The thing I like about Twitter is who you can follow. Where else can you engage with Obama, Trump, etc. in a public forum? Without the big name political users, the press, the public intellectuals, Twitter would have nothing. The way the big shots are effectively equal to ordinary users is very democratic. I can @ the POTUS and at least in theory get a reply. There's nothing else out there that enables that kind of communication.

It's a shame that Twitter has done so little with so much. Think of the great newspapers of the past and how seriously many of them took their civic responsibility, and how they crowed about it in their editorial pages. They understood their role in society and the responsibility that came with the power they had. Yet here Twitter finds itself in possession of an unprecendented opportunity and they totally squander it. Completely oblivious to their social responsibility, they chase after ad dollars, and even there they fail.




The problem IMO is the limits. Humans can only read so many tweets and follow so many people. Beyond Dunbar's number (150 - 1500 depending on selectivity) they just blur into a big mess. Twitter's added some tools for curation (likes, user lists) but they aren't really powerful enough to filter tweets in real-time. They need something like Reddit's automod or a machine-learning filter.

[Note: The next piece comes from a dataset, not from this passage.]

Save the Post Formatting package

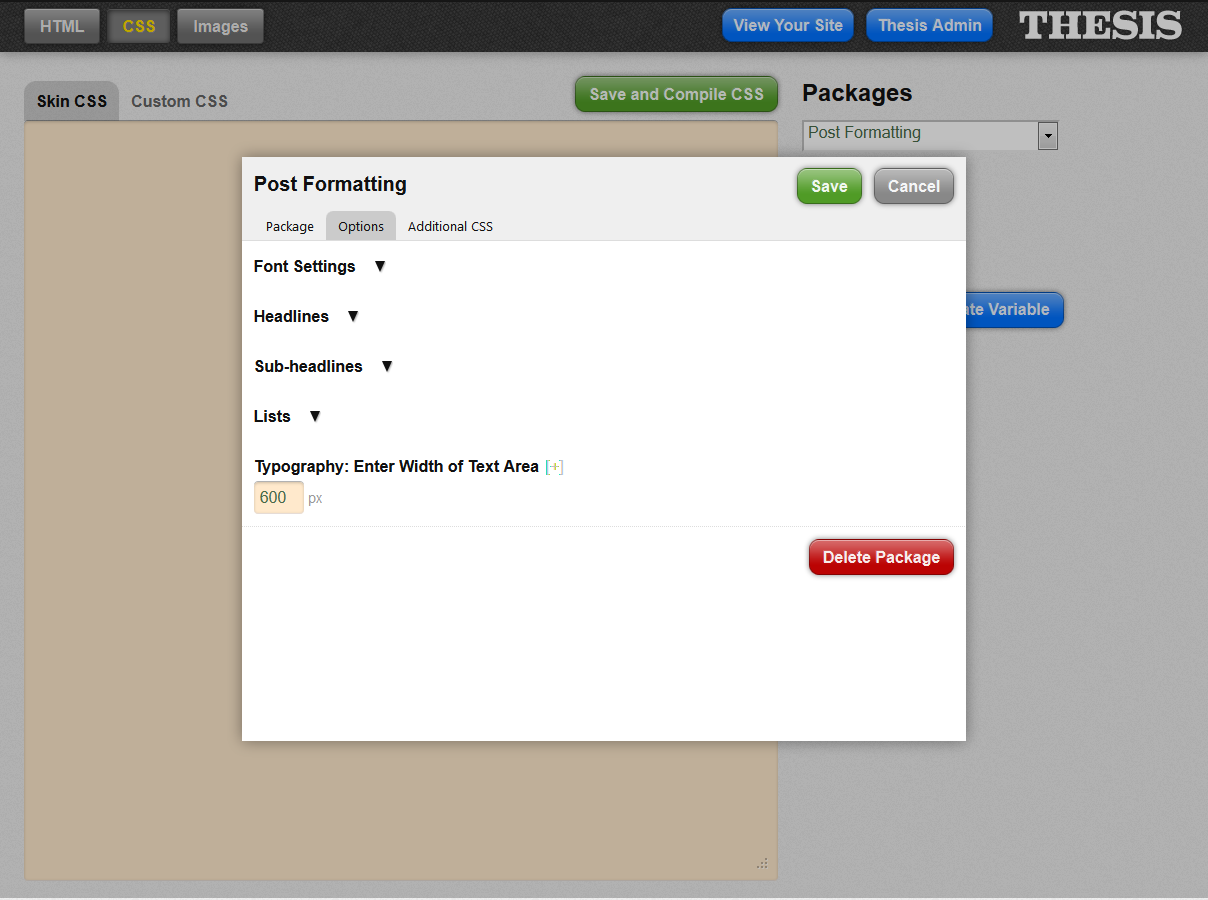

The point of Twitter & other social media is empowering the user; they can encourage community members to step up and take civic responsibility, but Twitter's responsibility as such is to provide the platform rather than to run the show. I guess they could openly declare Twitter to be part of the DNC platform, but that would lose a ton of users (although not so much in terms of content). They're better off following a policy similar to Facebook of attempted neutrality.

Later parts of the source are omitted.